Re: UNION versus SUB SELECT

Robert DiFalco <robert.difalco@xxxxxxxxx> · Thu, 21 Nov 2013 14:04:02 -0800

Hmmmm...I'm not sure why the buffers option didn't work for me, maybe the heroku psql is out of date. No, the query gets slower with a high load of data and runs pretty often.
I just created a small test dataset for this. When I have a larger one I will post new explain plans but the timings seem pretty consistent regardless of the results returns (usually only 2-200) even when there are millions of records in "contacts", "phone_numbers", and "email_addresses".

In this case doesn't the correlated query have to do more work and access more columns than the subselect approach?

On Thu, Nov 21, 2013 at 1:22 PM, Elliot <yields.falsehood@xxxxxxxxx> wrote:

    On 2013-11-21 16:12, Robert DiFalco
      wrote:

      Sorry I couldn't get buffers to work but here is
        the explain analyze verbose:

          dft1fjfv106r48=> explain analyze verbose select c.*  

                                                                 from
            contacts c                                                  

                                                     where c.id IN (  

                                             select p.contact_id        

                               from phone_numbers p                    

                  where (p.national = 5038904993 and p.e164 =
            '+15038904993'))                                            
                                                                      or
            c.id IN (  

                                                select e.contact_id    

                                   from email_addresses e              

                      where e.email = 'robert.xxxxx@xxxxxxxxx')

             ;

                       QUERY PLAN                                      

          ----------------------------------------------------------------------------------------------------------------------------------------------------
           Seq Scan on public.contacts c  (cost=8.12..75.73
            rows=1988 width=95) (actual time=0.410..0.410 rows=0
            loops=1)

====

▶ Problems to solve
**a)** For the mailing-list message on UNION versus subselect, decide whether each statement agrees with it: (i) the buffers option worked for Robert DiFalco; (ii) the query usually returns between 2 and 200 results; (iii) the sequential scan in the query plan runs on public.phone_numbers. Answer yes or no for each, and quote the words from the message that settle it.
**b)** According to the mailing-list message on UNION versus subselect, which three tables can hold millions of records?
**c)** Continue the mailing-list message on UNION versus subselect after its last line.

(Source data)
====

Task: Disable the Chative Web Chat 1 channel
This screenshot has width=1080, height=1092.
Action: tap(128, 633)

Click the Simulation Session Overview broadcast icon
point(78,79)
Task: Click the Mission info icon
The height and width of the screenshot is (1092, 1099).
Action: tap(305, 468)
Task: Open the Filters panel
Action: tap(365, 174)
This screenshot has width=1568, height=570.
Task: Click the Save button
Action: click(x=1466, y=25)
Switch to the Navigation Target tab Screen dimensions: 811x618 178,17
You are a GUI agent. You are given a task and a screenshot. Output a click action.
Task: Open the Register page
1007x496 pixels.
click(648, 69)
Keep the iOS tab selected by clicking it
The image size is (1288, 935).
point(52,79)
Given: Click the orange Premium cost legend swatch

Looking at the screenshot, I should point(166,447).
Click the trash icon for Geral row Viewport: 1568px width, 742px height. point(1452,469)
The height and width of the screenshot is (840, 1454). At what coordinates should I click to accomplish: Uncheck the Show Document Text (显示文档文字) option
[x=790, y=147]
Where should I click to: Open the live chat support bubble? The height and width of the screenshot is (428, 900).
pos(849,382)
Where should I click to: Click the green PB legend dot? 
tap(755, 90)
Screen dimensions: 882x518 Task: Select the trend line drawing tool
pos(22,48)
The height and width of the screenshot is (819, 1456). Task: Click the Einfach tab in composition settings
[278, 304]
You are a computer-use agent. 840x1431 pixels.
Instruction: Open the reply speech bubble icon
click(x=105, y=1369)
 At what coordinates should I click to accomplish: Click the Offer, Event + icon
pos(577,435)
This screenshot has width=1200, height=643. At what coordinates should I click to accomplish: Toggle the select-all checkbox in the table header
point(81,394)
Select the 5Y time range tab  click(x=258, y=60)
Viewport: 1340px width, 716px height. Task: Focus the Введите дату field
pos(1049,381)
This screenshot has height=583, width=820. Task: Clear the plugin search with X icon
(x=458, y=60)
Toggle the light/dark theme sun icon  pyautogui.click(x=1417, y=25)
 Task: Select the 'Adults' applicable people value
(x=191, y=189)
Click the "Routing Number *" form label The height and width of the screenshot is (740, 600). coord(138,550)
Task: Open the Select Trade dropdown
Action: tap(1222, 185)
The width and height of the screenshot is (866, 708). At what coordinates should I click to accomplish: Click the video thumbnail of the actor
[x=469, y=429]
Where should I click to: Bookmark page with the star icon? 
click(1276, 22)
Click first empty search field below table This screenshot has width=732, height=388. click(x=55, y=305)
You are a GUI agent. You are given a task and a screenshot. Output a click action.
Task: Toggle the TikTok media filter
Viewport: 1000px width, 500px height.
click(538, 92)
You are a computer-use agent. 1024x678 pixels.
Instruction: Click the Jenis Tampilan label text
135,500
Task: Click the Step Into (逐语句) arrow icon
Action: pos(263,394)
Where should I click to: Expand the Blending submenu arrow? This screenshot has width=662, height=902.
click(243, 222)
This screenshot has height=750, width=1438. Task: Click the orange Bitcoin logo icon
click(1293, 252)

====

▶ Responses
**a)**
(i) No: "I'm not sure why the buffers option didn't work for me"
(ii) Yes: "usually only 2-200"
(iii) No: "Seq Scan on public.contacts c"

**b)** "contacts", "phone_numbers", and "email_addresses"

**c)**
             Output: c.id,
            c.owner_id, c.user_id, c.device_id, c.last_call,
            c.record_id, c.dtype, c.blocked, c.details_hash, c.fname,
            c.lname, c.fb_id
             Filter: ((hashed SubPlan 1) OR (hashed SubPlan 2))
             Rows Removed by Filter: 2849
             SubPlan 1
               ->  Index Scan using idx_phone_address on
            public.phone_numbers p  (cost=0.06..4.06 rows=1 width=8)
            (actual time=0.015..0.015 rows=0 loops=1)
                     Output: p.contact_id
                     Index Cond: ((p."national" =
            5038904993::bigint) AND ((p.e164)::text =
            '+15038904993'::text))
             SubPlan 2
               ->  Index Scan using idx_email_address on
            public.email_addresses e  (cost=0.06..4.06 rows=1 width=8)
            (actual time=0.018..0.018 rows=0 loops=1)
                     Output: e.contact_id
                     Index Cond: ((e.email)::text = 'robert.xxxxx@xxxxxxxxx'::text)
           Total runtime: 0.489 ms
          (13 rows)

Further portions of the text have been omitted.